The current PDC World Youth Champion, Luke Littler’s recent success at the World Darts Championship has undoubtedly brought darts to the fore and one young county Armagh player has high hopes that the hype may now inspire young people to get more involved locally.
Johnny Stewart (18) from Laurelvale, has been focused on the bullseye since picking up his first dart, age seven.
Johnny said: “There was a competition in Killylea and I just went along with my mum and dad. I wasn’t meant to play that evening but I did and that was it really!”
Shortly afterwards, Johnny persuaded his parents to put up a dart board at home and he continued to hone the skill until the opportunity to play for a club presented itself.
Continued Johnny: “When I started out I wasn’t playing for anyone but, all of a sudden, I went to a competition that a few local guys would play up at Tullyvallen Football Club, and my dad would have played for them, but one night they were short on numbers so they asked if I would play. I just kept playing since then.”
The young archer remained with Tullyvallen for approximately five years before being approached to join the Ballymore Inn in the Laurelvale league, at age fifteen.
Over the years, Johnny has taken flight – quite literally – as the opportunity to travel for competition presented itself.
“There’s a social aspect,” he said. “You’re always out and travelling a bit for championships, playing in England and seeing parts of the country. I played for Northern Ireland two years in a row and went to Budapest and Vienna last year. It’s brilliant, you’re playing people from all around the world and you make new friends at it. I’ve made friends in England, Scotland and Wales, even Austria.
Development tours are where Johnny has found most success. These tours, he says, are “very competitive” and are where young, aspiring professional players, like Luke Littler, gain early success in order to qualify through to the championships.

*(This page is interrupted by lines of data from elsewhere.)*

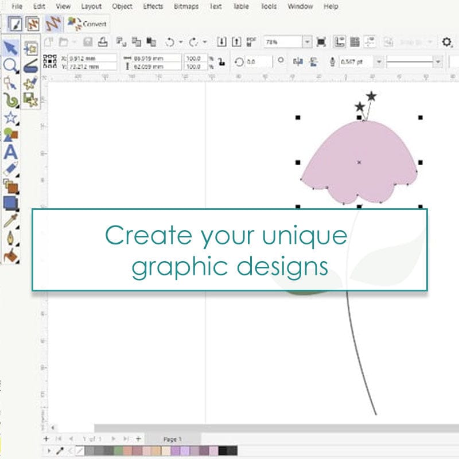
Task: Choose the Text tool
Action: tap(10, 153)
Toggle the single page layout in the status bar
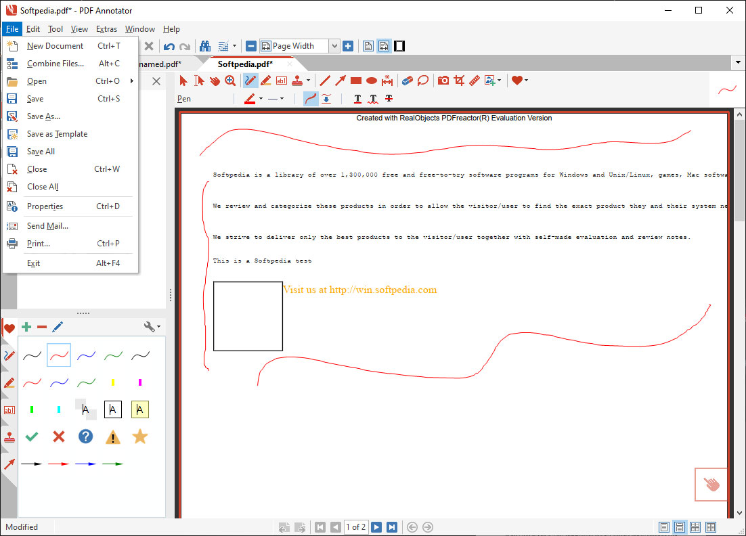The image size is (746, 536). coord(664,527)
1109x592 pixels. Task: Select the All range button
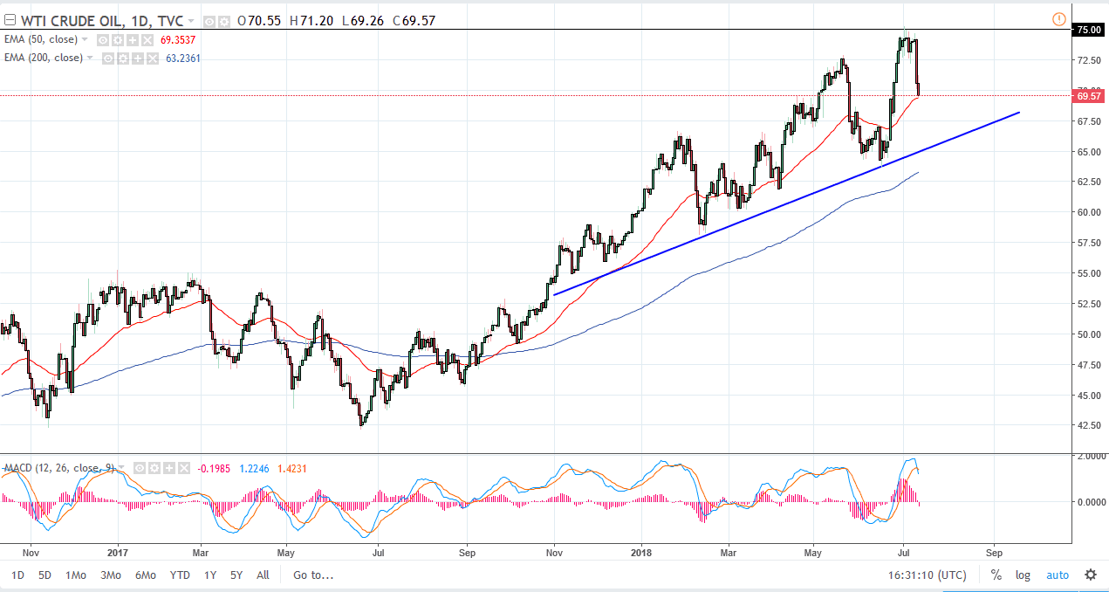(263, 575)
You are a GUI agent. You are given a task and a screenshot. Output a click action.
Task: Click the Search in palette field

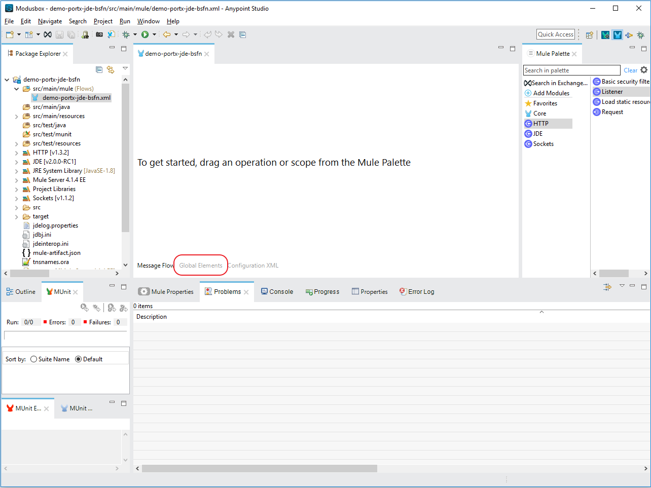(x=571, y=70)
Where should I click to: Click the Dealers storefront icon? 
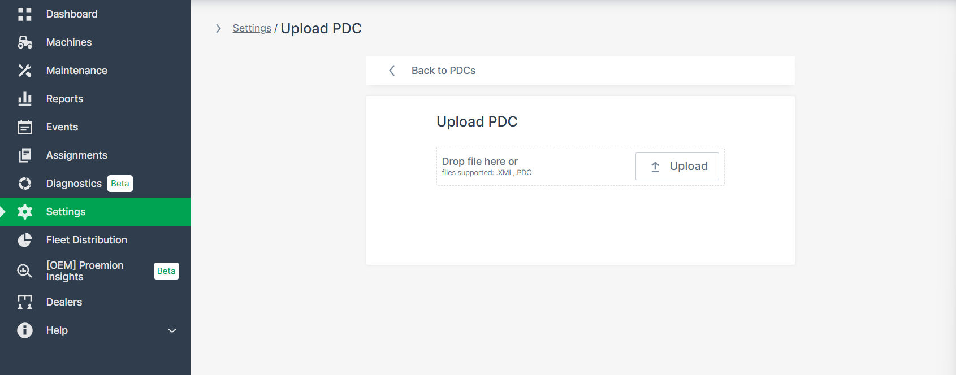25,302
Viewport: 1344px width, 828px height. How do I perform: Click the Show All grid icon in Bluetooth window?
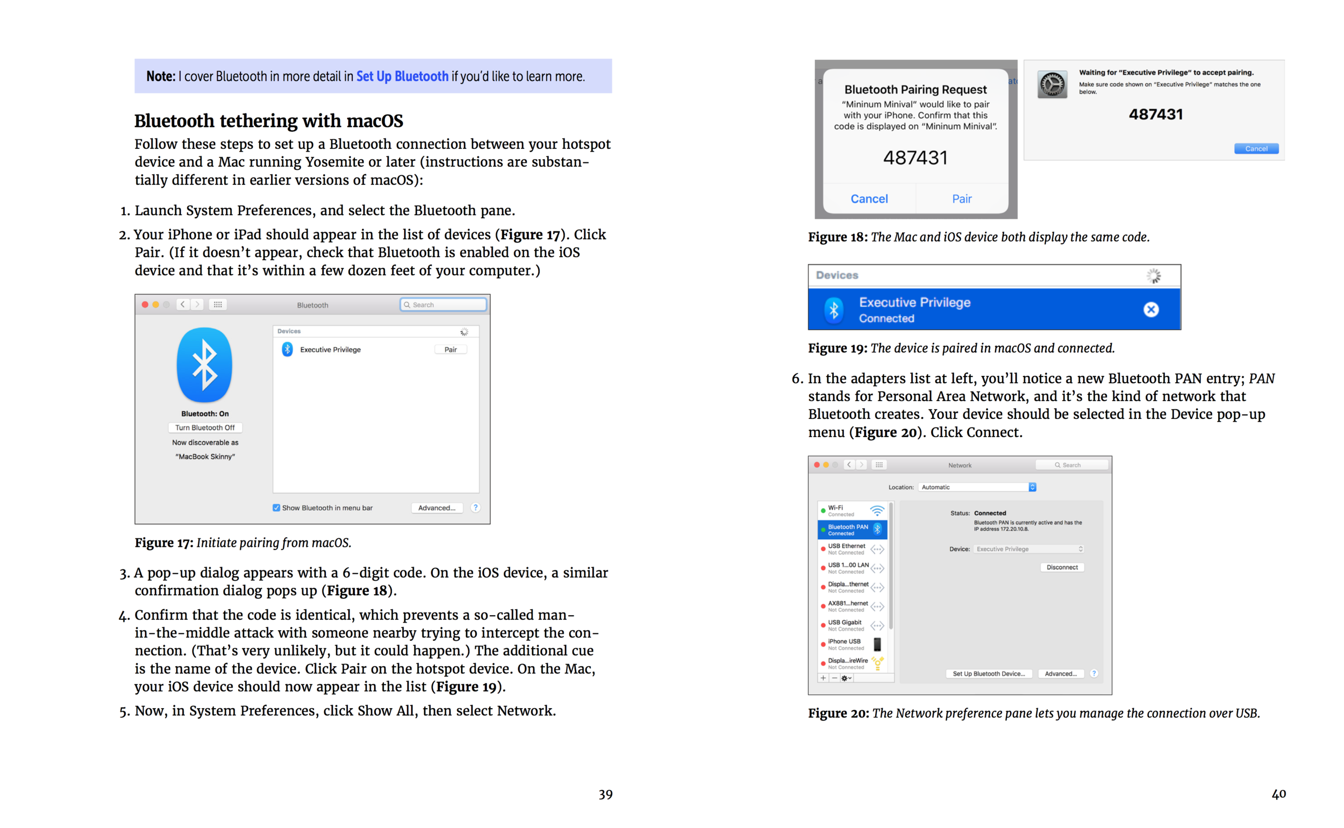(x=217, y=304)
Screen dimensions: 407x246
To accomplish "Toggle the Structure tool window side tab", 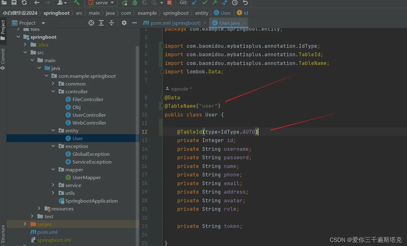I will point(3,234).
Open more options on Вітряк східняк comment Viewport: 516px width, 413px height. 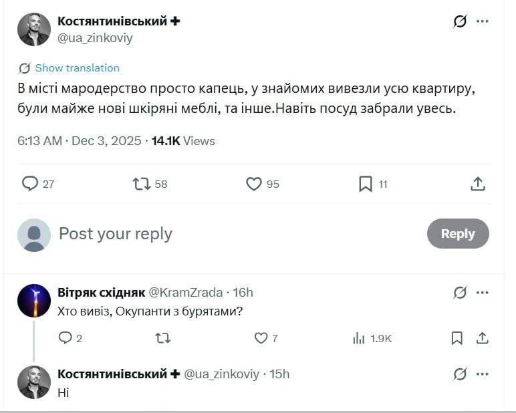point(483,293)
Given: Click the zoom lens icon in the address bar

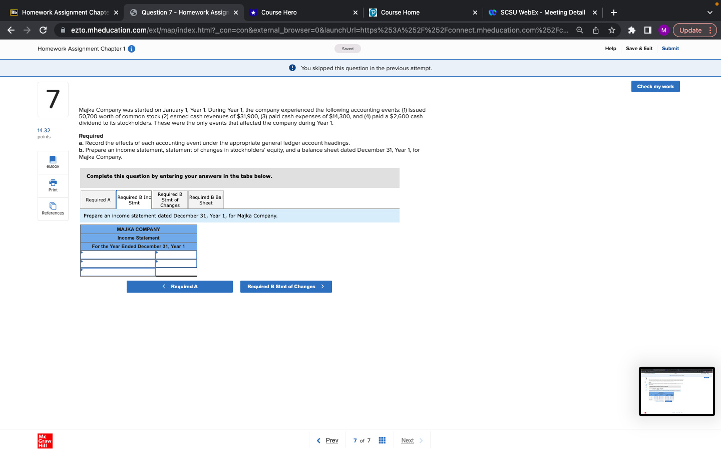Looking at the screenshot, I should 579,30.
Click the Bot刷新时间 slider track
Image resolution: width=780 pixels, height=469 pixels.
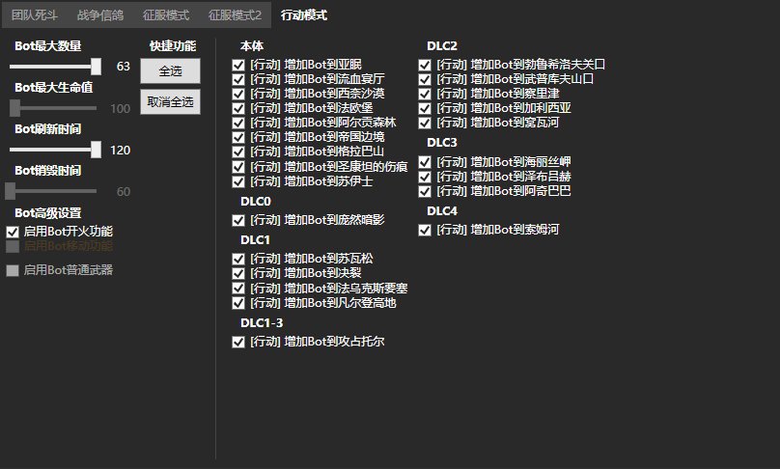[56, 150]
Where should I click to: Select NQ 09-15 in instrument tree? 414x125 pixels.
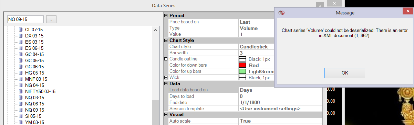[x=34, y=110]
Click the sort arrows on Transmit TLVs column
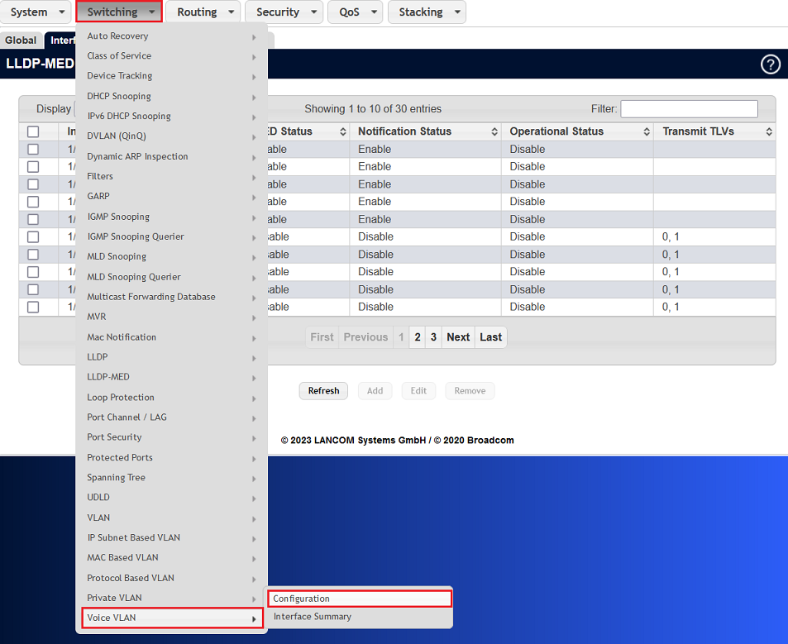The width and height of the screenshot is (788, 644). [x=768, y=131]
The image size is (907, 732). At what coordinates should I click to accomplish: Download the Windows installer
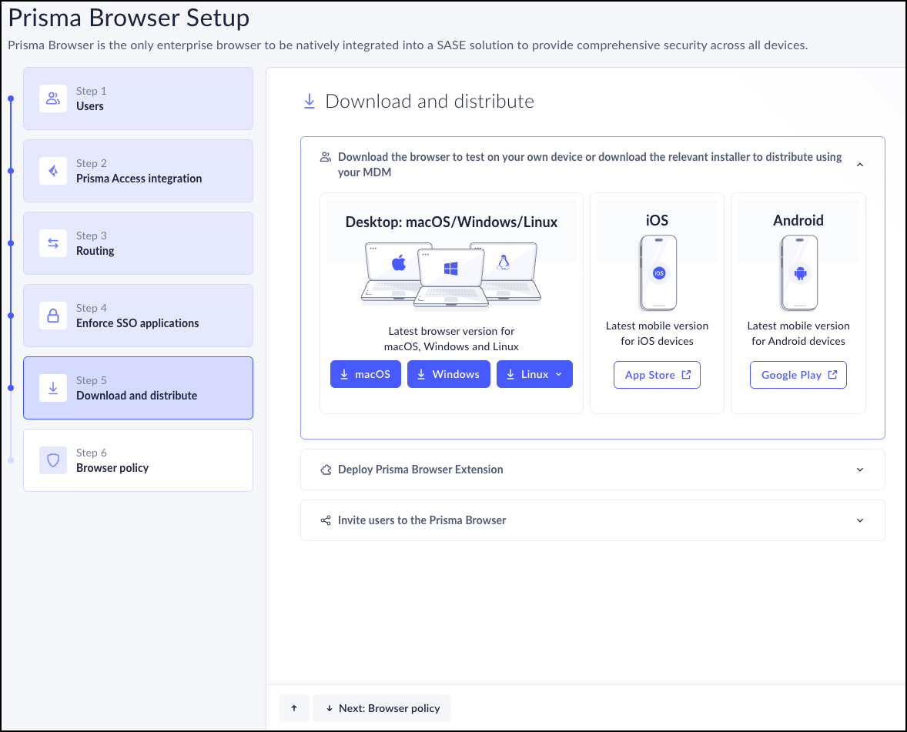448,374
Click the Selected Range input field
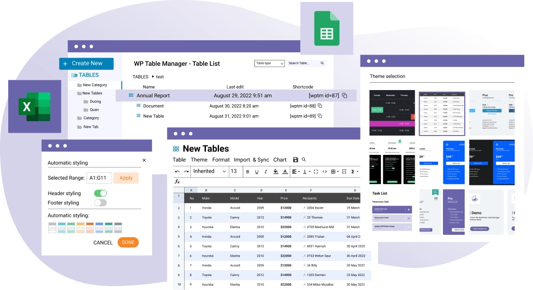The height and width of the screenshot is (290, 533). coord(100,178)
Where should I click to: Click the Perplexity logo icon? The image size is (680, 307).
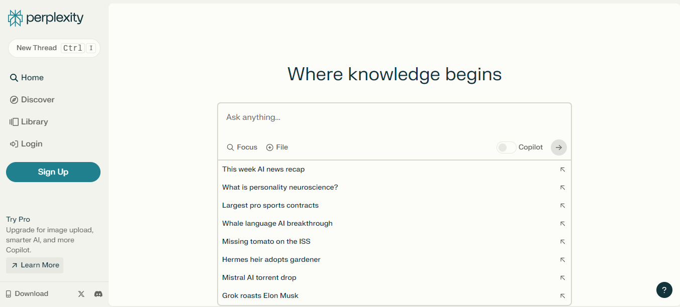coord(16,18)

Aside from the social aspect and life experience, Johnny believes the sport can offer a range of lesser known benefits to young players.
He said: “It helps your math. When I was younger my math wasn’t great and I started playing and it improved me. I can subtract, add up quickly and multiply quickly. The more you play the better you get at it.
“At a competition you have to mark the game and some places you go to have the software to keep track of it but other places might just have a whiteboard or chalkboard and you have to work it all out yourself.”
Of the recent media attention surrounding Luke Littler, Johnny commented: “He’s brought so much interest to the sport and people have been messaging to ask me if I knew him and I have played against him a few times, he’s down to earth and just cool.
“Ever since he started you just always knew he was one of the top players. I played him in Budapest in the Europe Cup and he beat me in the last sixteen in the Europe Cup singles.”
There is plenty of room for growth within the sport and, as demonstrated by sixteen-year-old Littler, it can open doors to incredible opportunities.
“Darts needs to get bigger in Northern Ireland and there’s lots of room for improvement. We need more places for young people to play.
“Not all parents will bring their kids to a pub to play so we need more community halls where young people can get involved and go on to the major competitions to play for Northern Ireland,” said Johnny.
A new County Armagh Darts Academy has announced its imminent start-up for this reason.
Promising to be an ‘zero alcohol environment’, the Academy will provide a ‘fun, safe environment for all ages and abilities male and female kids who are currently playing or would like to have a go and see were it takes them.’